After the election, rappers continued to stand in lockstep with Obeezy. Young Jeezy dropped an anthem, “My President,” in which he wanted the world to know that there was something special about his president being black that connected in some way with the fly blue rims on his Lambo. It was a win-win for hip-hop, and a victory for Americans who wanted to see the world through a post-racial haze. But what have we lost along the way? What if that “hopey-changey stuff”—as vice presidential candidate Sarah Palin once mocked—changed us more than it deconstructed the system?
When Eazy-E, Mr. “Fuck tha Police” himself, dined with George W. Bush at a fund-raiser in 1991, it was considered odd and a bit gangster, a move designed to show his power as opposed to that of the Republican president’s at the time. But Obama’s presence was a thumb in the eye of the white establishment. Aging hip-hoppers who once pumped up Public Enemy and N.W.A in equal parts had long grown away from the rants and blunt aggression of firebrands like Louis Farrakhan. By the time Obama was running for president, it was far more radical to put a black eye in the face of the all white-bred presidents’ club than it was to label America’s white folks as devils. To those reared on Africa medallion rap, Obama was a revolutionary figure just by running for president in his black skin. And that has proven enough to keep young blacks in his corner, with little public dissent.

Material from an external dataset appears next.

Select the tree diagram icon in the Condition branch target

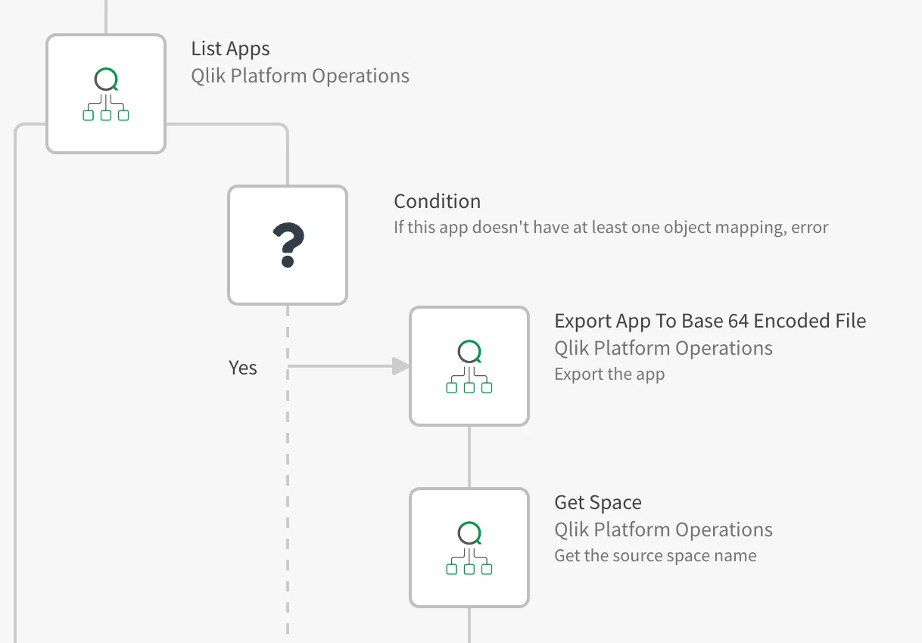pyautogui.click(x=469, y=365)
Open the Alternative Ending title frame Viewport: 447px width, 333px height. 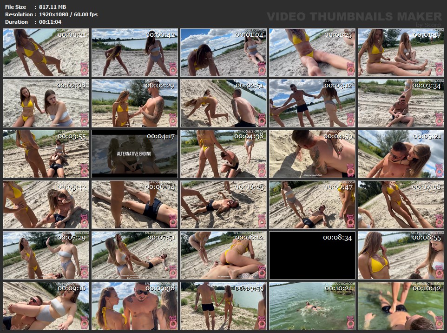135,154
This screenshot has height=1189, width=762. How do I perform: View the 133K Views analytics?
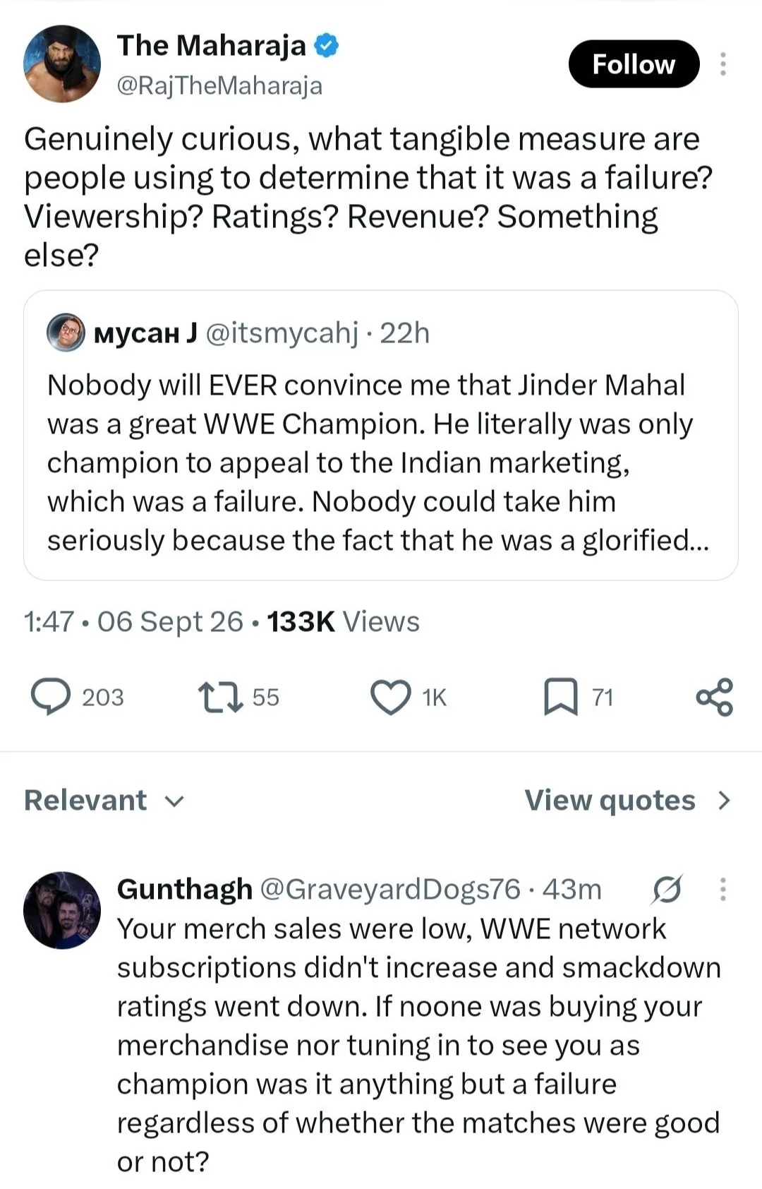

Of course there are the rogues, the community’s outliers who still challenge the system, which now includes the Obama. Lupe Fiasco rebuked Obama’s policy of drone strikes, in which “enemy combatants” are struck down from a remote controlled plane in the sky that makes victims of any teenage boys and innocent bystanders who happen to be in the vicinity. Lupe received little or no support from the hip-hop community at large. Yasiin “Mos Def” Bey recently demonstrated how detainees in Guantanamo Bay are being force fed while they are on hunger strikes in order to bring attention to unjust detentions.
Outside of Obama’s divisive foreign policy, in America’s hoods, real problems rage. The unemployment rate among young black men is well over 40 percent. While Jay-Z held a 40,000 per plate fund-raiser for Obama’s second term, the murder rate in Chicago, the president’s hometown, continued to climb (more than 200 killed for the year 2013 at press time). If George Bush was president at this time, would there be a Kanye West–style rant about how much Obama doesn’t care about black people?
To be sure, Obama has had some modest legislative wins for black interests. He enacted the Civil Rights Division of the justice department; he signed the Fair Sentencing Act to diffuse the crack and cocaine sentencing disparity; he added funding to HBCUs. But much of what he’s done for the morale of black boys and girls who have big dreams is immeasurable. His presence has helped redefine for white kids and the world what it means to be an African-American man. He has not shied away from responding to major race issues in the news, most recently giving light to the Trayvon Martin killing.
“How do we bolster and reinforce our African-American boys,” President Obama said during a press conference in July after the Martin ruling. “…The more we can do to give them a sense that their country cares about them and values them and is willing to invest in them.”
Until then, fighting the power may be our only hope. Even if your president is black.